Adrian Newey is a man accustomed to success in the F1 arena, but his ambition remains undimmed in spite of that and he insists that he will accept nothing less than another world title before he declares 2011 a good season.

The Briton, whose seven-title haul rivals that of Michael Schumacher - ironically, a driver he has never worked with - has been the man behind championship successes for Williams, McLaren and, as of last year, Red Bull Racing, but he is always looking forward to the next crown and, after Sebastian Vettel's flying start to the current campaign, has set his sights high once more.

"We have to win the championship - nothing less," he insisted to the official F1 website, "Only then, will I say [the 2011 car] is fantastic. I think the whole car is okay [after five wins in seven races], [and] we have certainly had a good start to the season, but F1 is all about development, so being quick at the start of the year isn't enough.
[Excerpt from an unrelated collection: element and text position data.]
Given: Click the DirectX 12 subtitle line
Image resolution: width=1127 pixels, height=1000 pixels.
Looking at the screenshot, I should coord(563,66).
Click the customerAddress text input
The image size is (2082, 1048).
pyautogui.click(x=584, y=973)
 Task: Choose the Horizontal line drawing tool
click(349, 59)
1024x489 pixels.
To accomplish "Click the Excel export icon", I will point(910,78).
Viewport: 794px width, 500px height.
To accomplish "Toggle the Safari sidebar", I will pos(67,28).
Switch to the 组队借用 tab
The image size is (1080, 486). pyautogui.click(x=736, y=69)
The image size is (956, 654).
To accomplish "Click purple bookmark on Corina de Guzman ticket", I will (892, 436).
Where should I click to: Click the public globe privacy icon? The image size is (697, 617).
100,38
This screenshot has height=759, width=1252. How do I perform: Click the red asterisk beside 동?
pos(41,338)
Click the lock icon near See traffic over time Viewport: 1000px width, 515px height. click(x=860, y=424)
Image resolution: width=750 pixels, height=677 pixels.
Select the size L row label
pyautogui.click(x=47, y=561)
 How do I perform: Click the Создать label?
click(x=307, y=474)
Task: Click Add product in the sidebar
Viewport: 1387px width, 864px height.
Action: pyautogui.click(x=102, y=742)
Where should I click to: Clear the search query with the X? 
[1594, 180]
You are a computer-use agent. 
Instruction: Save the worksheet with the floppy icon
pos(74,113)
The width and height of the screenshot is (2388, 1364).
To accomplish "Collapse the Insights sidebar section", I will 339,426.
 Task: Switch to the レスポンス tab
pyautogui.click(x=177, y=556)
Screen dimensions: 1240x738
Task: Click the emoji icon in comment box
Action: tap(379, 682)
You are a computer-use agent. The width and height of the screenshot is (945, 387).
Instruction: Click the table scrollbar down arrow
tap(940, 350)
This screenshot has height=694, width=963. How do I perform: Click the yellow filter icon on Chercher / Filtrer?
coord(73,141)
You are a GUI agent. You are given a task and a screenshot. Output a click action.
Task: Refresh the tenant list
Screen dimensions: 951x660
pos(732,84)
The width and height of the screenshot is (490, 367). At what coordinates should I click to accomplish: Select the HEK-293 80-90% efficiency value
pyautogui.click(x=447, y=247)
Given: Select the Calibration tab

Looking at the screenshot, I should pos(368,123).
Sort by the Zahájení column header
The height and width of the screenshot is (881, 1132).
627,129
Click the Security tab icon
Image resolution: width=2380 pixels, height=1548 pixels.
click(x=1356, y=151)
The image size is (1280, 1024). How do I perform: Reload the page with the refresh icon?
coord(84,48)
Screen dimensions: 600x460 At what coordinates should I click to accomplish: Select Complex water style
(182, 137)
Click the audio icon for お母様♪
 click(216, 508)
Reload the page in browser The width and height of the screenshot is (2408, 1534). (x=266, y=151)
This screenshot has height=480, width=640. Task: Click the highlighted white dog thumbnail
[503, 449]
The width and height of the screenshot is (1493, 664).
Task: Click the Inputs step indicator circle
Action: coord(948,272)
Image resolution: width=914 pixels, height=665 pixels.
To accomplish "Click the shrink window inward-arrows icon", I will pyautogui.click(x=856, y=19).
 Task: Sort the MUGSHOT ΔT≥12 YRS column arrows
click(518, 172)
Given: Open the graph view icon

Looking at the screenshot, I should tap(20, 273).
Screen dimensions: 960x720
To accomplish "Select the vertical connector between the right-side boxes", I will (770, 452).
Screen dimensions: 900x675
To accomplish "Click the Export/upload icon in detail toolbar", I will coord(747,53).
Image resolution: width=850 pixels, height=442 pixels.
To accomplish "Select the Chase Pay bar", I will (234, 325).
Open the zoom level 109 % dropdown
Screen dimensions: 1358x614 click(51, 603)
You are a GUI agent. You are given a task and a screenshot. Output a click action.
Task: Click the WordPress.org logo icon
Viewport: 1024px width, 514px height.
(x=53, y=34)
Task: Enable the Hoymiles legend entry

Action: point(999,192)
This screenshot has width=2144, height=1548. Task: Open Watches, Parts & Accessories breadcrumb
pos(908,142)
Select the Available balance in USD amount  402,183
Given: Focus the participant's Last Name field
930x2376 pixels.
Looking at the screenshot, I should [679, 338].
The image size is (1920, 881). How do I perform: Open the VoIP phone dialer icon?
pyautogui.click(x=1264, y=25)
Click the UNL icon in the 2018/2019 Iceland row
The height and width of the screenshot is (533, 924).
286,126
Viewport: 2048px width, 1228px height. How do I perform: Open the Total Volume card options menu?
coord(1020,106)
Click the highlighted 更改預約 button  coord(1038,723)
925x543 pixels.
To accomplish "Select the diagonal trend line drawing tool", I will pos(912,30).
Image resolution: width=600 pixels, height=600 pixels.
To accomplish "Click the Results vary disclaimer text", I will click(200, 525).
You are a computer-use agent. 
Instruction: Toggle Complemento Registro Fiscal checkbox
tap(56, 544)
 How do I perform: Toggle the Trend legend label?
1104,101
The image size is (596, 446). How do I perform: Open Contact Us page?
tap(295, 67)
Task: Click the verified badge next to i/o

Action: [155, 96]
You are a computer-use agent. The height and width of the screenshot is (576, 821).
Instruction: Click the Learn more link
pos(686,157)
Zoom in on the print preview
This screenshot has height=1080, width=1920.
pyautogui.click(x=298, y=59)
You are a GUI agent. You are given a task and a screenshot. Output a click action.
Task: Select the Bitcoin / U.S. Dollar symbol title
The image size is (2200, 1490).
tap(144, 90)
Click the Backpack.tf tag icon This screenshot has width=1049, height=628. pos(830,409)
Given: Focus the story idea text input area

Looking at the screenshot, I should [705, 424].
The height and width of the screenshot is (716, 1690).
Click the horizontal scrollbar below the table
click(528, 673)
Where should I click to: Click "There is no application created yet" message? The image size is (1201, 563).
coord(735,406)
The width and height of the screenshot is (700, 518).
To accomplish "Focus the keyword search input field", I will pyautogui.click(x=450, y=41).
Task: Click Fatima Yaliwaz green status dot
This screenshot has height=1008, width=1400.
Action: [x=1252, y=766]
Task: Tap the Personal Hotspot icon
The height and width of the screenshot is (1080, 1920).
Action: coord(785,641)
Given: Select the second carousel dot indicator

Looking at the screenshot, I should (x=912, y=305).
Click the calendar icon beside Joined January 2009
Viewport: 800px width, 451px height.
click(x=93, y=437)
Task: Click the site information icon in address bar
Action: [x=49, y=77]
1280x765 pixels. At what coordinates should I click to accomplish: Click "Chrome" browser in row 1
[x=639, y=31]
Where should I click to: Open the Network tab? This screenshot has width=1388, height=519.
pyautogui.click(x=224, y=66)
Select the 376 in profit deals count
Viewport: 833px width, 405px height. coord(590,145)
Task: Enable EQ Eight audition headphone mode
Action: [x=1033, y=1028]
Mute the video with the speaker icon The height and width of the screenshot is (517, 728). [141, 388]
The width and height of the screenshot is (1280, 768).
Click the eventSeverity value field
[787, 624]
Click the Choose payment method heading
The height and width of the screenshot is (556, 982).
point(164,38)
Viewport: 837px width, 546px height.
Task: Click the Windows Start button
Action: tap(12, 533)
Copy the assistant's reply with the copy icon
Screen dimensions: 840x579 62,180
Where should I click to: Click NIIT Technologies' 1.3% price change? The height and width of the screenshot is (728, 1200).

You have to the quickest at the end of the season!"

Newey famously almost didn't make it to Red Bull, having toyed with the idea of leaving F1 altogether after hitting the heights with McLaren, but admits that there was something alluring about joining a team that had yet to taste success and was coming from the opposite end of the field.

"Of course, I have been very lucky in my career, and winning both titles last year with Red Bull Racing was very special because I joined the team very early on," he confirmed, "I was centrally involved and built up the team from the start. It was a fresh challenge.

"I was lucky to be very successful with Williams and then McLaren, but there was also the urge for a new challenge. Looking around at what that fresh challenge could be, I looked at yachts - at the America's Cup - but came to the conclusion that being involved with [an F1] team right from the start would be the challenge I was looking for. It was kind of like leaving the road of safety at McLaren and inching my way into unknown territory."

Confessing that he has never thought about the comparison between his title tally and that of Schumacher, Newey is now working with the man many believe to be the German's natural successor, and admits that Vettel is pretty unique among F1 drivers.

"The very special thing with Sebastian is how mature he is at this age," he revealed, "I've seen so often that, when drivers suddenly rise from obscurity to incredible stardom and fame, it goes to their head. They lose ground and their head gets a bit too big. Sebastian is remarkably level-headed. He is a very private man and isn't into the fame at all.

"He thinks a lot about what he does and rarely makes the same mistake twice. And he is very hard working. He is always in the paddock in the evening, speaking with his engineers, going through the data and reflecting on what he did in the car. I think that's one thing all great drivers have in common."

Despite his superior record, meanwhile, Newey is happy to share the spotlight with Vettel, who came from third in the standings to clinch the 2010 title from under the noses of RBR team-mate Mark Webber and Ferrari rival Fernando Alonso at the final round in Abu Dhabi.

"It is a combination of car, driver and engine," he said of any title challenge, "Only if all three factors come together will success be on the horizon. It is not possible to come to a definite conclusion on the percentage calculation [of each part]. Obviously, a car doesn't run without an engine but, today, with the frozen engine regulations, it is very difficult for one engine manufacturer to have a big advantage over the others. Of course, there are differences between the engines and, right now, we are blessed. But you need a good car and a good driver, [and] you don't win anything without the combination of both."

Newey's role is clearly a major catalyst for success, whatever he says, and he admits that there is pressure to keep producing on that level every season.

"It's a constant stress, so it is simply the level I live on," he conceded, "I find my biggest enemy is time. The job is very time-consuming - and can be over-consuming if you are not careful. To find enough time for the family - to have a life outside F1 - I really have to snatch this time. And then when I find myself idle for an hour, I almost feel guilty about it because I am not doing something.

"Of course, there is also the pressure to do well. If you are doing badly, then you want to do well. And then, when you do, you are under pressure to maintain it. It's the eternal circle. Occasionally, of course, I have a sleepless night - usually when I've been working late and have then gone to bed too quickly and my mind is still going - but, in general, I get a decent night's sleep.

"To be honest, I never have the time to worry about [getting a design 'wrong']. I just get on and do it. Part of car design is risk, and that means that you can go up and down. Occasionally, I have made mistakes, perhaps taken too many risks and the car has been too problematic, but then you could be too conservative and go nowhere.

"Regulation changes are always risky - there might be something that we haven't spotted, but somebody else has, and suddenly you are caught on the back foot because of that. You have to understand the rules - and understand what they dictate and what you have to do. You make the first shape and then step backwards telling yourself that that is what they want us to build. And then you try to spot ambiguities and ponder how you can make them work to your advantage.

"Aside from these things, I enjoy designing. I get a buzz out of the combination of design and sport. That is what F1 engineering is really. The car comes from a set of ideas and that, if you like, comes from the artistic side of the brain. Probably everybody could come up with something that looks pretty, but that doesn't means that it goes well. So you have to temper your ideas with the physical and mathematical side - and that requires huge discipline."